Your assignment
Please count how many lines below contain the word "magnifier" and give nothing but that figure.

Records to use
--
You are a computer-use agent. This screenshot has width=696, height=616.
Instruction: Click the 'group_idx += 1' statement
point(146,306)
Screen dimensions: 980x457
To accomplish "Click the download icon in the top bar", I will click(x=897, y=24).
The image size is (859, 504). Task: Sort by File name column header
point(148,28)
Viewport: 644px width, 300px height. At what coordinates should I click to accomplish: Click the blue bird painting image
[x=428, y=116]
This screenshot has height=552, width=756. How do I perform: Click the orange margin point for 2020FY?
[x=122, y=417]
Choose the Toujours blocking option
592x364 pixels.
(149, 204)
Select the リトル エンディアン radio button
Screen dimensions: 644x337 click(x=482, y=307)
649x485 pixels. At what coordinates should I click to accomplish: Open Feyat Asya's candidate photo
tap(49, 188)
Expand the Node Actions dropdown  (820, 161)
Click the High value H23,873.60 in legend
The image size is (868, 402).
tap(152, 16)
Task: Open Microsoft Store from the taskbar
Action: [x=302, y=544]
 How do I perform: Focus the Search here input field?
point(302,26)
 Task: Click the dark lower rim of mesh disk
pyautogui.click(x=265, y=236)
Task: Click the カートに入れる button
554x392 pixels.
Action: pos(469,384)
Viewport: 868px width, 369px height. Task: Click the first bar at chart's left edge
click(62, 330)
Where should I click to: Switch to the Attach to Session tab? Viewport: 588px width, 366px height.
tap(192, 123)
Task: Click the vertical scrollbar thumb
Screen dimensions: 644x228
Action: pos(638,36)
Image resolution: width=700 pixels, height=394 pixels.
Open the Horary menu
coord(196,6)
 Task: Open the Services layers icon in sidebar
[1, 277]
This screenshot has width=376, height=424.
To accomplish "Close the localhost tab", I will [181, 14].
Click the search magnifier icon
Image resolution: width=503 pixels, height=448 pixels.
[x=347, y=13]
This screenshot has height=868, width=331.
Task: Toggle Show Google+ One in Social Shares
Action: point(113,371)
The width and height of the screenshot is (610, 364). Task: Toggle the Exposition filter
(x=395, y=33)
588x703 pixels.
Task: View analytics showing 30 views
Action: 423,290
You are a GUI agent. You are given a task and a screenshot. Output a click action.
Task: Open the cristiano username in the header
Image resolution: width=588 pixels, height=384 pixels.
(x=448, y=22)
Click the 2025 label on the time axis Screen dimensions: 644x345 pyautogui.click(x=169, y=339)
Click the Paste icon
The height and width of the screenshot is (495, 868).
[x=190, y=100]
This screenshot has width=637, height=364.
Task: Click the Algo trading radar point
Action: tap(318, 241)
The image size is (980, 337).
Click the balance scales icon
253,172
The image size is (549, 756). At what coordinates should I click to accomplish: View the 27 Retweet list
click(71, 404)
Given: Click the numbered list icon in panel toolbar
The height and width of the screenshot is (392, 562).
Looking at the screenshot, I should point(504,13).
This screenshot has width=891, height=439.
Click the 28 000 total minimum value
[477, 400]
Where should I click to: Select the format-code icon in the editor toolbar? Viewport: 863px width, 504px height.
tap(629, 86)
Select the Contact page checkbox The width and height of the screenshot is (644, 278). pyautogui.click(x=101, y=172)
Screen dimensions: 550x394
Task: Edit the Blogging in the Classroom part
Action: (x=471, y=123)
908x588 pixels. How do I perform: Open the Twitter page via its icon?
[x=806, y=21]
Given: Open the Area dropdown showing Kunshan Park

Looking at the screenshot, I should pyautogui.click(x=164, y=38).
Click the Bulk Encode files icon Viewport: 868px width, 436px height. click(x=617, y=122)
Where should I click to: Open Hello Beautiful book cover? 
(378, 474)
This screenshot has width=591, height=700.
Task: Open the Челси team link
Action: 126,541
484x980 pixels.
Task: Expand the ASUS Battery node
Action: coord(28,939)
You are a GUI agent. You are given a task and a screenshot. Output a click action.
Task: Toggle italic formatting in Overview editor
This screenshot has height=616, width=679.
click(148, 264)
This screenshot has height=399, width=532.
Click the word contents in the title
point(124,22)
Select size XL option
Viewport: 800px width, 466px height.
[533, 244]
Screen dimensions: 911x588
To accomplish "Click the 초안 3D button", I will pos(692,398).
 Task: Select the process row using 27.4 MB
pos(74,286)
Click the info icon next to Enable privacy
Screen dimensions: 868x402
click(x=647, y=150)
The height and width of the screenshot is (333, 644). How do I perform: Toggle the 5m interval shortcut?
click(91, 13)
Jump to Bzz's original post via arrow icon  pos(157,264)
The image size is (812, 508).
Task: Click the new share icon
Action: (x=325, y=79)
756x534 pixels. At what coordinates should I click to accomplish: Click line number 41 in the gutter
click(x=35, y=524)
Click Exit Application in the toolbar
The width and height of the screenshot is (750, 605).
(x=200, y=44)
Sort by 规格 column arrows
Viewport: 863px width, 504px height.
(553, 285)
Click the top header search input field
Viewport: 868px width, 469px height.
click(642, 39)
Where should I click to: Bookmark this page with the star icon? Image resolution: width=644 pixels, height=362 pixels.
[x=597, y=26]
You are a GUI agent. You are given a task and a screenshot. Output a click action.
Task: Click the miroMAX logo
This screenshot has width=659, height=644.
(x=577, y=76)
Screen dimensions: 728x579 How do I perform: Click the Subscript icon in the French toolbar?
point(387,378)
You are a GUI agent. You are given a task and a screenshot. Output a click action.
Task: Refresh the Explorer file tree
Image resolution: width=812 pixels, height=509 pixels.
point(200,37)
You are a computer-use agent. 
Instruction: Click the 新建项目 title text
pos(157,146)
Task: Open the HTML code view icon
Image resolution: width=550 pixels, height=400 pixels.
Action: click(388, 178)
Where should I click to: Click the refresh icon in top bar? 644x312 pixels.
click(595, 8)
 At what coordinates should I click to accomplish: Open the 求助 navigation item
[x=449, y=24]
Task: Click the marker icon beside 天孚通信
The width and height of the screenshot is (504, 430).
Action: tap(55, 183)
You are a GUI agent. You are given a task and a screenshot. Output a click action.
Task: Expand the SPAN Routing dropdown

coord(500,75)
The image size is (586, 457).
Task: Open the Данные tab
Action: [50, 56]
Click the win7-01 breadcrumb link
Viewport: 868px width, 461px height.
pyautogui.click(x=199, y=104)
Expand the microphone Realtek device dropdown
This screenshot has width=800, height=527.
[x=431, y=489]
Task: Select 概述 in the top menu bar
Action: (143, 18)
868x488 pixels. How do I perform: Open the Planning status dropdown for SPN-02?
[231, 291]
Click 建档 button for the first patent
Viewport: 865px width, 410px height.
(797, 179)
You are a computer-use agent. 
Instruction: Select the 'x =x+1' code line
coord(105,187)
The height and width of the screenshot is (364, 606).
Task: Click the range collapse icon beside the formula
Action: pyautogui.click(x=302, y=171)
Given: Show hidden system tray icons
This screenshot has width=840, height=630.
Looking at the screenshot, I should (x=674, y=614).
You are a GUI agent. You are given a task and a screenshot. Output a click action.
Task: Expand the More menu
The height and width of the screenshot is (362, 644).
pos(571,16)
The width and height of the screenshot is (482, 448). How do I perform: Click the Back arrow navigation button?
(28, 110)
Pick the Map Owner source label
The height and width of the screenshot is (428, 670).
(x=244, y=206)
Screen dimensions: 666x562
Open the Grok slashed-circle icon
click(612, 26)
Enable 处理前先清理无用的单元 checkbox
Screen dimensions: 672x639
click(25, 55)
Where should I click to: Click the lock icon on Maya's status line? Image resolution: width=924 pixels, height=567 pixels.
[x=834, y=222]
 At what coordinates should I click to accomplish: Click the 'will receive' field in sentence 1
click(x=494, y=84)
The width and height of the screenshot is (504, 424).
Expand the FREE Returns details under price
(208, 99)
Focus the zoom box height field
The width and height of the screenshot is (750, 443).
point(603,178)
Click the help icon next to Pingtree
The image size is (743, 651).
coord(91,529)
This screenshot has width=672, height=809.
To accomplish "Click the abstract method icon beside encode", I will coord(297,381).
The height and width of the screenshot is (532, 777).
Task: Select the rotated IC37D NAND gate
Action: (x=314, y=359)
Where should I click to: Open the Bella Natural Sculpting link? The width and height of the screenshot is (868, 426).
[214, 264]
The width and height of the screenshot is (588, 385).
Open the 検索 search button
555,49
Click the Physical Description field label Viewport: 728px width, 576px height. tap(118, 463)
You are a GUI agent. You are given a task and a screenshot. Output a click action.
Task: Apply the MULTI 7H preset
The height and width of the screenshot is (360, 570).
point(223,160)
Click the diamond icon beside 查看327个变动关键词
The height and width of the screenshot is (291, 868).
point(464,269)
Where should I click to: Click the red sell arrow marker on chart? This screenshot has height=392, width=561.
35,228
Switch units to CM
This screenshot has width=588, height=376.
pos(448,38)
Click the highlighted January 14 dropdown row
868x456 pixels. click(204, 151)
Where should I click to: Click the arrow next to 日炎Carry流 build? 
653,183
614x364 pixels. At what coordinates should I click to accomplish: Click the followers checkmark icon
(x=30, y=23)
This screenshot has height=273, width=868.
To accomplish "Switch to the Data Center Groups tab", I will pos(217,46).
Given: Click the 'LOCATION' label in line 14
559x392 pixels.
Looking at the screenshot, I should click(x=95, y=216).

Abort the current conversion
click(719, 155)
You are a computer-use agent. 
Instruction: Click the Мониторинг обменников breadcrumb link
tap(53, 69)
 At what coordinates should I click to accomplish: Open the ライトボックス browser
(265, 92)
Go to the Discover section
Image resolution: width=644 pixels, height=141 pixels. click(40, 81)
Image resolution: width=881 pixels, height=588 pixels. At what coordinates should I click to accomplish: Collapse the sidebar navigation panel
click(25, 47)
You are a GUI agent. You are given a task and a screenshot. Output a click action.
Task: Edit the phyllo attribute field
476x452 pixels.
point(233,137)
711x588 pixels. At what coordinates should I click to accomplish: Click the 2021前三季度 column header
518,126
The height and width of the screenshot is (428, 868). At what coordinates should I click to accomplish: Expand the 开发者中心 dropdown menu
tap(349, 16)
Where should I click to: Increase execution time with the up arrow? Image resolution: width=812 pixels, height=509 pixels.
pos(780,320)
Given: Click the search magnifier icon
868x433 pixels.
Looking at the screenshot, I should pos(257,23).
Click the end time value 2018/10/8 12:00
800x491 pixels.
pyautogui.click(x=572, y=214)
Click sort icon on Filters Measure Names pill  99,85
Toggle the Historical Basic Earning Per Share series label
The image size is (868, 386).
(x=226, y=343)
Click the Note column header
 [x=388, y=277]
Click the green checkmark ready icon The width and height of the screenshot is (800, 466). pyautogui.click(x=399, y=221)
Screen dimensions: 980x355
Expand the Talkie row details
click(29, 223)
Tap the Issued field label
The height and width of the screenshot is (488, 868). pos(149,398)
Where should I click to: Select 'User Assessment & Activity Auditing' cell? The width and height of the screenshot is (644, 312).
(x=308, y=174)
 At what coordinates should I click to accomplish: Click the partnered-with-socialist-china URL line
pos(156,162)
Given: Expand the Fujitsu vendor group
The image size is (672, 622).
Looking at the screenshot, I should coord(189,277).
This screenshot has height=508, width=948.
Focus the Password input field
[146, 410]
--
Output below
2